If you're interested and would like to play around with the code yourself, here is the main module βfovea_controller.pyβ
# MIT License - Please include reference to DJ-AI.AI - Dayyan James
import argparse
from collections import deque
import cv2
import numpy as np
import time
from face_prior import FacePrior
def clamp(v, lo, hi): return max(lo, min(hi, v))
def gaussian_prior(shape, cx, cy, sigma):
h, w = shape
if w == 0 or h == 0: # guard
return np.zeros((h, w), dtype=np.float32)

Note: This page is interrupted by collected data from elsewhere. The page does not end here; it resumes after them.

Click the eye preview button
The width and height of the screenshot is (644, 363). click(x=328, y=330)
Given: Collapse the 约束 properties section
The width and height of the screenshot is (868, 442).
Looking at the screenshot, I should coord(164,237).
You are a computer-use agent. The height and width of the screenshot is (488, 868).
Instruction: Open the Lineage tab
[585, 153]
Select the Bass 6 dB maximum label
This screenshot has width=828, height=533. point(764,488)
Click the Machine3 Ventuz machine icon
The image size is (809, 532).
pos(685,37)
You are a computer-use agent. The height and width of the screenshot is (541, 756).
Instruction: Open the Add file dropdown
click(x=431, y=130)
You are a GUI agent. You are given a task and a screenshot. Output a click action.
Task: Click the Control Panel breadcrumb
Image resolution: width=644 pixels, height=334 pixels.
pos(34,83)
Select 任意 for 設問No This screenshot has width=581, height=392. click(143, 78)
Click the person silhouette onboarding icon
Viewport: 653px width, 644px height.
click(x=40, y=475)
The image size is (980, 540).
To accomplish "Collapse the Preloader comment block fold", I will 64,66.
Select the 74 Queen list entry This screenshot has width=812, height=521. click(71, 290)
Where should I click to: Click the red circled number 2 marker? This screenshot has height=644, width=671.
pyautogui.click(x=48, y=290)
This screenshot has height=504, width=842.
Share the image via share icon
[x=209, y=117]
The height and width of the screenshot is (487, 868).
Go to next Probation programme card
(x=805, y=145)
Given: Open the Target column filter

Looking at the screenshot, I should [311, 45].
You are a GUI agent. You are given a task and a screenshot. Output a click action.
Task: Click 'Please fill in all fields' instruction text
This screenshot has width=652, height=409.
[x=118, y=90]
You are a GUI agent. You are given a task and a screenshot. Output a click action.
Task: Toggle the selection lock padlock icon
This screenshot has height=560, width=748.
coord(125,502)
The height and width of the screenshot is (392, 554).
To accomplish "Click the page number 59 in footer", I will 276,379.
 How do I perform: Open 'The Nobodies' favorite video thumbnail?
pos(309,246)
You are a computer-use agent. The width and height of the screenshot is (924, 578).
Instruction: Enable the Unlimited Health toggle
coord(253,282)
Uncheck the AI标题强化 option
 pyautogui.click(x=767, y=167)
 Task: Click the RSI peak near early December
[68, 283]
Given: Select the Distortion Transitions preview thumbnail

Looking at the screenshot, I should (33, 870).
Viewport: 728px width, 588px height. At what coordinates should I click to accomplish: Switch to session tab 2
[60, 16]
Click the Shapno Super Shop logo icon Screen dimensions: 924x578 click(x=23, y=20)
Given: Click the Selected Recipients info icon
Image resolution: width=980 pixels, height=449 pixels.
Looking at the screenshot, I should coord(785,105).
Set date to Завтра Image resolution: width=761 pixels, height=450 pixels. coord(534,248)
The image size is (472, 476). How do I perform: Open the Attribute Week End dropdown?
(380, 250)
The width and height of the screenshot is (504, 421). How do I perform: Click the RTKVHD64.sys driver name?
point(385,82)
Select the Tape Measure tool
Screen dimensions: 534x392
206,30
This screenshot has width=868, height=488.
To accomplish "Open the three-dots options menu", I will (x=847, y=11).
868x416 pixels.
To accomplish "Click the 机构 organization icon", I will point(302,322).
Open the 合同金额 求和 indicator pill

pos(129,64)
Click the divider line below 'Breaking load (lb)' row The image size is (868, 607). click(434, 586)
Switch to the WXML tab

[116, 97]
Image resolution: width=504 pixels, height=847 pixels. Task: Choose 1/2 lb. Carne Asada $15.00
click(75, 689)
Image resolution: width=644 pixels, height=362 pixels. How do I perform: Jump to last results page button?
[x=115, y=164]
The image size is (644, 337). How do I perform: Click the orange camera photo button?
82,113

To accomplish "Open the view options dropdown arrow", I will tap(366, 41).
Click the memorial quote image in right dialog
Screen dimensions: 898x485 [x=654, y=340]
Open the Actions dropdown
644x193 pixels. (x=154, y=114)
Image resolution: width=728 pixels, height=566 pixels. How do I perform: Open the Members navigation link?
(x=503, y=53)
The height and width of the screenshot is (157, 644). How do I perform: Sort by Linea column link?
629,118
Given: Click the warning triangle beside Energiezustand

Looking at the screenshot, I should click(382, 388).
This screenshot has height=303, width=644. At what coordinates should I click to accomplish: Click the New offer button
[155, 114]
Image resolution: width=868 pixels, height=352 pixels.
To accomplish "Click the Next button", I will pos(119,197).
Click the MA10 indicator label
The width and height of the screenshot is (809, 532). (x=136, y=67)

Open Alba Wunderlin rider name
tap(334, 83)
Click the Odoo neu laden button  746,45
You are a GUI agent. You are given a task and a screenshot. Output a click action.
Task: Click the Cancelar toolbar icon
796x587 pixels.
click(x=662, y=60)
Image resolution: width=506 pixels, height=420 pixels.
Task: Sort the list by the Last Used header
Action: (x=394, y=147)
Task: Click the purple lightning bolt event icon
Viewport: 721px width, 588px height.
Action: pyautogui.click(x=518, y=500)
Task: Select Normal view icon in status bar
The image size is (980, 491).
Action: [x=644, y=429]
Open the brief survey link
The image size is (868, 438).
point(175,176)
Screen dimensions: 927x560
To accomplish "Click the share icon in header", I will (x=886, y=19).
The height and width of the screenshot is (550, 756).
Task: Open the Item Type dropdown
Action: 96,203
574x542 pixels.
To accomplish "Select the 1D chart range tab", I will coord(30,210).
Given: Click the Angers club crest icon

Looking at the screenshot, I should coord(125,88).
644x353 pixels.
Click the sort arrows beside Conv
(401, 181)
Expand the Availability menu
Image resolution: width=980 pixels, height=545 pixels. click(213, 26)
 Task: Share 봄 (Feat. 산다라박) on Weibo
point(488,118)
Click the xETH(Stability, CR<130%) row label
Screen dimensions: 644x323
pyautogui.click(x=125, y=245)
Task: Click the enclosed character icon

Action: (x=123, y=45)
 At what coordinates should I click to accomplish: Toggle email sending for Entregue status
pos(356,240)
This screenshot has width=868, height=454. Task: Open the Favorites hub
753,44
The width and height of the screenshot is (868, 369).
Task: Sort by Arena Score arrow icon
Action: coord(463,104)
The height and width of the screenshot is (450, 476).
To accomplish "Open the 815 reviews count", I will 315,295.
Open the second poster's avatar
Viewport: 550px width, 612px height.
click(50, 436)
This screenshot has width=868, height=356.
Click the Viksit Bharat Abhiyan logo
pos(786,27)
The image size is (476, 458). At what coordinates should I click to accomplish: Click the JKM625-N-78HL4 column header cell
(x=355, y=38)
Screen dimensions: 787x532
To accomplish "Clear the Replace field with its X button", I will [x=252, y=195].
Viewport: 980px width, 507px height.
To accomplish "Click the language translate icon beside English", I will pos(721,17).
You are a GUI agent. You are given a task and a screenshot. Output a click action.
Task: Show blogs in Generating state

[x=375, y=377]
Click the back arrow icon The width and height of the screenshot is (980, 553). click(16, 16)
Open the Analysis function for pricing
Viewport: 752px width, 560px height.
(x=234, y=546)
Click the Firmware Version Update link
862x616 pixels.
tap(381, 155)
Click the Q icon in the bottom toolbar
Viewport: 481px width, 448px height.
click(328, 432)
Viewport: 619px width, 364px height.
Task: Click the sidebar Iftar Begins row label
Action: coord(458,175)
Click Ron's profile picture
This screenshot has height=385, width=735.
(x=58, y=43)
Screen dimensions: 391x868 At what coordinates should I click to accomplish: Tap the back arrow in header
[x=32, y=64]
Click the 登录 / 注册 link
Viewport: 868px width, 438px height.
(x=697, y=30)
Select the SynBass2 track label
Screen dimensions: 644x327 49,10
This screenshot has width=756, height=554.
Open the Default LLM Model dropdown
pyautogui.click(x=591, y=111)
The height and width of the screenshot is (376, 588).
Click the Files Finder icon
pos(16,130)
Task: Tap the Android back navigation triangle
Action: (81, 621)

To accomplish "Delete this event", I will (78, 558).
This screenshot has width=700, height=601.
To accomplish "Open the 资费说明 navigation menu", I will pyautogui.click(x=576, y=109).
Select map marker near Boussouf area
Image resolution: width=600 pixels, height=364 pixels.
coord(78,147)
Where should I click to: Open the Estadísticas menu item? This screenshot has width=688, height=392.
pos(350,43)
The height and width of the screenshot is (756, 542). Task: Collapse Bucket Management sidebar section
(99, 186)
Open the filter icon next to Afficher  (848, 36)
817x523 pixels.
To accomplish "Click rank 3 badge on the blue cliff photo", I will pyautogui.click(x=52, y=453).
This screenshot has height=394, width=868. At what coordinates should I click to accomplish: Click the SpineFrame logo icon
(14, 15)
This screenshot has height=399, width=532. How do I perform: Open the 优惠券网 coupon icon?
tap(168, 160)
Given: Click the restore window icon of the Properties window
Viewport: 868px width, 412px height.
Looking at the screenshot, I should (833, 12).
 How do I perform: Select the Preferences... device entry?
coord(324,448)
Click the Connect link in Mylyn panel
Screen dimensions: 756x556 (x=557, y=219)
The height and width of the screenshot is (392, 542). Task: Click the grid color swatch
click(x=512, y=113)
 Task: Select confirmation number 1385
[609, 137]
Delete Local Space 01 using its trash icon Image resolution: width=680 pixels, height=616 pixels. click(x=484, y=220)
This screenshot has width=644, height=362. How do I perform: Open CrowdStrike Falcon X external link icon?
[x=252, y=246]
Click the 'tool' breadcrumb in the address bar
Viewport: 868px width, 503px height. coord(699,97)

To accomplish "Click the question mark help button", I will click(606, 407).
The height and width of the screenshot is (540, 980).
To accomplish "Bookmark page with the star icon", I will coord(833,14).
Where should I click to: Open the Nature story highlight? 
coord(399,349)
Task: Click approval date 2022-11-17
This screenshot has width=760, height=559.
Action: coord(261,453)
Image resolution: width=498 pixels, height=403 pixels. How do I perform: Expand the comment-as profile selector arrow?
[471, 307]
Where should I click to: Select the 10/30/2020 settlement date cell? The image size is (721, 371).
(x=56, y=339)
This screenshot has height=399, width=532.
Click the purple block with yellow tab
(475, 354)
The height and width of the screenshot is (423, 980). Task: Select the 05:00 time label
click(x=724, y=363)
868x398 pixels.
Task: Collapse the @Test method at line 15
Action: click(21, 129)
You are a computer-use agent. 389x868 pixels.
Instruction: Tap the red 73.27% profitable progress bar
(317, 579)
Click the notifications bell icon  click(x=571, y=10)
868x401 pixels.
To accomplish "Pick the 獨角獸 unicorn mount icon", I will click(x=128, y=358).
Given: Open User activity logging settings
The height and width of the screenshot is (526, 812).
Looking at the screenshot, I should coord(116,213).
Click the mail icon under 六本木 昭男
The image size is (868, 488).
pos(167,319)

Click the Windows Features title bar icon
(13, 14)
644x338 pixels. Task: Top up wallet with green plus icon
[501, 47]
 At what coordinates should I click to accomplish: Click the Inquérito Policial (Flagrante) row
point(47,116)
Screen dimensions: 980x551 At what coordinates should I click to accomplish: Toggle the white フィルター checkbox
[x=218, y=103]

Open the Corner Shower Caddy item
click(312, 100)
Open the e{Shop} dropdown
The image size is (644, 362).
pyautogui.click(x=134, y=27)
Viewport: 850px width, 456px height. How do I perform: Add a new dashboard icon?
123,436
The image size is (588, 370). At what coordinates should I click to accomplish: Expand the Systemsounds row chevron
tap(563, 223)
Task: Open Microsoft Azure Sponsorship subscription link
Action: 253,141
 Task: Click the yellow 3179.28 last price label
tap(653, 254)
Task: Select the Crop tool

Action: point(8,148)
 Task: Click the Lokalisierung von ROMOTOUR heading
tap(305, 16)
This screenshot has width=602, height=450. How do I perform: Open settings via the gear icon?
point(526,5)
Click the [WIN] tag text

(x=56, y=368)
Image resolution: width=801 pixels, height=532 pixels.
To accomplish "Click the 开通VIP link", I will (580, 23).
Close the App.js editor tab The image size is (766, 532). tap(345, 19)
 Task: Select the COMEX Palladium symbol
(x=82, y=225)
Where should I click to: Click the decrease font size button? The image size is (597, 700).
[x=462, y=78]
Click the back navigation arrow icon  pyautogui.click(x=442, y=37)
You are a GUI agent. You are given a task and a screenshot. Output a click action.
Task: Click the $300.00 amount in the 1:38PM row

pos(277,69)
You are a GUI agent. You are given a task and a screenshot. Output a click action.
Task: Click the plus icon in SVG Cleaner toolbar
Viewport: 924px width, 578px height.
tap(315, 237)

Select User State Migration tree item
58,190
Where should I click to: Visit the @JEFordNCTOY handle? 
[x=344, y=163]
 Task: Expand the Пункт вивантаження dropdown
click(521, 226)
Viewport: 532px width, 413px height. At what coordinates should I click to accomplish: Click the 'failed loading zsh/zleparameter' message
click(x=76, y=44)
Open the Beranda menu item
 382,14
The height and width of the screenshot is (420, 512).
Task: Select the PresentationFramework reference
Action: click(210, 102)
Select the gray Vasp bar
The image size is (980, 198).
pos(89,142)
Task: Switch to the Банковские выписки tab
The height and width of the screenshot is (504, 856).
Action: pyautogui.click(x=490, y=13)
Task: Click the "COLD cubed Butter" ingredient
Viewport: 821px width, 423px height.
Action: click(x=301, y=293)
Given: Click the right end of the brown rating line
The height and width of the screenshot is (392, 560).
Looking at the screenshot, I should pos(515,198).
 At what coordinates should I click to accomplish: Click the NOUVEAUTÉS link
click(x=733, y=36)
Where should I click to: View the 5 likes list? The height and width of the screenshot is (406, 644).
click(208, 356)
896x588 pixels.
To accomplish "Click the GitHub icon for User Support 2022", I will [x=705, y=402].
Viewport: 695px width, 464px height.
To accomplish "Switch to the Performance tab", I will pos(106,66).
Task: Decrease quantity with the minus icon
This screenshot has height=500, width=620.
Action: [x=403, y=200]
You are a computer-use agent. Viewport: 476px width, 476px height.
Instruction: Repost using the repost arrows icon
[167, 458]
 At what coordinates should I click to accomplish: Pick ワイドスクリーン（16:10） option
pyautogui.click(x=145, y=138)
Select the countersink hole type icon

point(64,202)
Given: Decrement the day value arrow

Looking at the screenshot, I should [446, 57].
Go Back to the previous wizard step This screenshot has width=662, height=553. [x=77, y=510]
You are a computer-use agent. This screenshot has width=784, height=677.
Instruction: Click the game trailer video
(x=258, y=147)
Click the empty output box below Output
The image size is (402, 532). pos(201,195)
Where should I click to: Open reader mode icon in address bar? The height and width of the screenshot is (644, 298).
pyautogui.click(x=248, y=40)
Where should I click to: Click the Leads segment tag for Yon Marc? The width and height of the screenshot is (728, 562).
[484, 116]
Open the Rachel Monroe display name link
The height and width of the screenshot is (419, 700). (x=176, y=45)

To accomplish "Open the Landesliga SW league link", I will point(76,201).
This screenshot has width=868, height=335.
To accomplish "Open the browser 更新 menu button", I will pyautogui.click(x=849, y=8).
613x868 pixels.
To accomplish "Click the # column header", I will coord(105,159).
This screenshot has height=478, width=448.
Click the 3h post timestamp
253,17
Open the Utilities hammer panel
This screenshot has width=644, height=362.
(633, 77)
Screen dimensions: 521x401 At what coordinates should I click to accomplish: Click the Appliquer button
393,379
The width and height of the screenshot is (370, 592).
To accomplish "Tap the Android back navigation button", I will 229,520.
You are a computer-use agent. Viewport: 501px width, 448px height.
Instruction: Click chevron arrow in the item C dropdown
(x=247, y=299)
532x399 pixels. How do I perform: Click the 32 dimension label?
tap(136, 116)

ys = np.arange(h, dtype=np.float32)
xs = np.arange(w, dtype=np.float32)
xx, yy = np.meshgrid(xs, ys)
g = np.exp(-((xx - cx)**2 + (yy - cy)**2) / (2.0 * sigma * sigma))
m = g.max()
if m > 0: g /= m
return g.astype(np.float32)
class Kalman2D:
def __init__(self, x0, y0):
self.kf = cv2.KalmanFilter(4, 2, type=cv2.CV_32F)
dt = 1.0
self.kf.transitionMatrix = np.array([[1,0,dt,0],[0,1,0,dt],[0,0,1,0],[0,0,0,1]], np.float32)
self.kf.measurementMatrix = np.array([[1,0,0,0],[0,1,0,0]], np.float32)
self.kf.processNoiseCov = np.diag([1e-2,1e-2,1e-1,1e-1]).astype(np.float32)
self.kf.measurementNoiseCov = np.diag([5e-2,5e-2]).astype(np.float32)
self.kf.statePost = np.array([[x0],[y0],[0],[0]], np.float32)
self.kf.errorCovPost = np.eye(4, dtype=np.float32)
def predict(self):
p = self.kf.predict()
return float(p[0,0]), float(p[1,0])
def correct(self, x, y):
m = np.array([[np.float32(x)],[np.float32(y)]], np.float32)
e = self.kf.correct(m)
return float(e[0,0]), float(e[1,0])
class StableFoveaController:
def __init__(self, src_w, src_h,
proc_width=512, flow_stride=2,
min_radius=96, max_radius=256,
dwell_frames=4, max_speed_px=40,
motion_w=0.8, edge_w=0.2,
sal_ema=0.8, zoom_k=0.6, zoom_ema=0.9,
stickiness=0.25, stick_sigma_frac=0.08,
switch_margin=0.10, roi_frac=0.35):
self.reset_dims(src_w, src_h, proc_width)
self.flow_stride = max(1, int(flow_stride))
self.cx, self.cy = src_w // 2, src_h // 2
self.min_r, self.max_r = int(min_radius), int(max_radius)
self.r = int(0.5 * (min_radius + max_radius))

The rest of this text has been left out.